──────── Exercise inputs
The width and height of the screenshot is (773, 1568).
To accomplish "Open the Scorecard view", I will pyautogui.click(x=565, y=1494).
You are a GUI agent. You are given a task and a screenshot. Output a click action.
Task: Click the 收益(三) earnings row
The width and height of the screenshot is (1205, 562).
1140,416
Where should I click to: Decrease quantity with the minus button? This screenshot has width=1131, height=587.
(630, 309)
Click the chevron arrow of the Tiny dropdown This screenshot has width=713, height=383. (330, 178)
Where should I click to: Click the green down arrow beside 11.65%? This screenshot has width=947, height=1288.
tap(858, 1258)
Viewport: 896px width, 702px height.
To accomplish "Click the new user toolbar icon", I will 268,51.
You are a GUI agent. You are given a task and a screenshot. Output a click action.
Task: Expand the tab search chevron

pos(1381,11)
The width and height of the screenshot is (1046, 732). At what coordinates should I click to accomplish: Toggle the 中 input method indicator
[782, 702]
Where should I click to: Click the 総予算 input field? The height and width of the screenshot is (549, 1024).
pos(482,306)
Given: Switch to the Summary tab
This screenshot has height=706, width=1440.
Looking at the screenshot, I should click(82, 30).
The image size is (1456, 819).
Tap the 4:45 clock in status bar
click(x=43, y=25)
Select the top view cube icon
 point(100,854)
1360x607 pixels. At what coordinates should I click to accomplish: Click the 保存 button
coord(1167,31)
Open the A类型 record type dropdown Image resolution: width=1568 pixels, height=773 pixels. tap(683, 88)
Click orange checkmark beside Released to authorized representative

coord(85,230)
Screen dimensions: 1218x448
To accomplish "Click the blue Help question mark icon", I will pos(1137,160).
────────────────
Work task —
Set out every record in full, exactly as given.

Response —
The width and height of the screenshot is (773, 1568).
To accomplish "Open the Scorecard view", I will pyautogui.click(x=565, y=1494).
You are a GUI agent. You are given a task and a screenshot. Output a click action.
Task: Click the 收益(三) earnings row
The width and height of the screenshot is (1205, 562).
1140,416
Where should I click to: Decrease quantity with the minus button? This screenshot has width=1131, height=587.
(630, 309)
Click the chevron arrow of the Tiny dropdown This screenshot has width=713, height=383. (330, 178)
Where should I click to: Click the green down arrow beside 11.65%? This screenshot has width=947, height=1288.
tap(858, 1258)
Viewport: 896px width, 702px height.
To accomplish "Click the new user toolbar icon", I will 268,51.
You are a GUI agent. You are given a task and a screenshot. Output a click action.
Task: Expand the tab search chevron

pos(1381,11)
The width and height of the screenshot is (1046, 732). At what coordinates should I click to accomplish: Toggle the 中 input method indicator
[782, 702]
Where should I click to: Click the 総予算 input field? The height and width of the screenshot is (549, 1024).
pos(482,306)
Given: Switch to the Summary tab
This screenshot has height=706, width=1440.
Looking at the screenshot, I should click(82, 30).
The image size is (1456, 819).
Tap the 4:45 clock in status bar
click(x=43, y=25)
Select the top view cube icon
 point(100,854)
1360x607 pixels. At what coordinates should I click to accomplish: Click the 保存 button
coord(1167,31)
Open the A类型 record type dropdown Image resolution: width=1568 pixels, height=773 pixels. tap(683, 88)
Click orange checkmark beside Released to authorized representative

coord(85,230)
Screen dimensions: 1218x448
To accomplish "Click the blue Help question mark icon", I will pos(1137,160).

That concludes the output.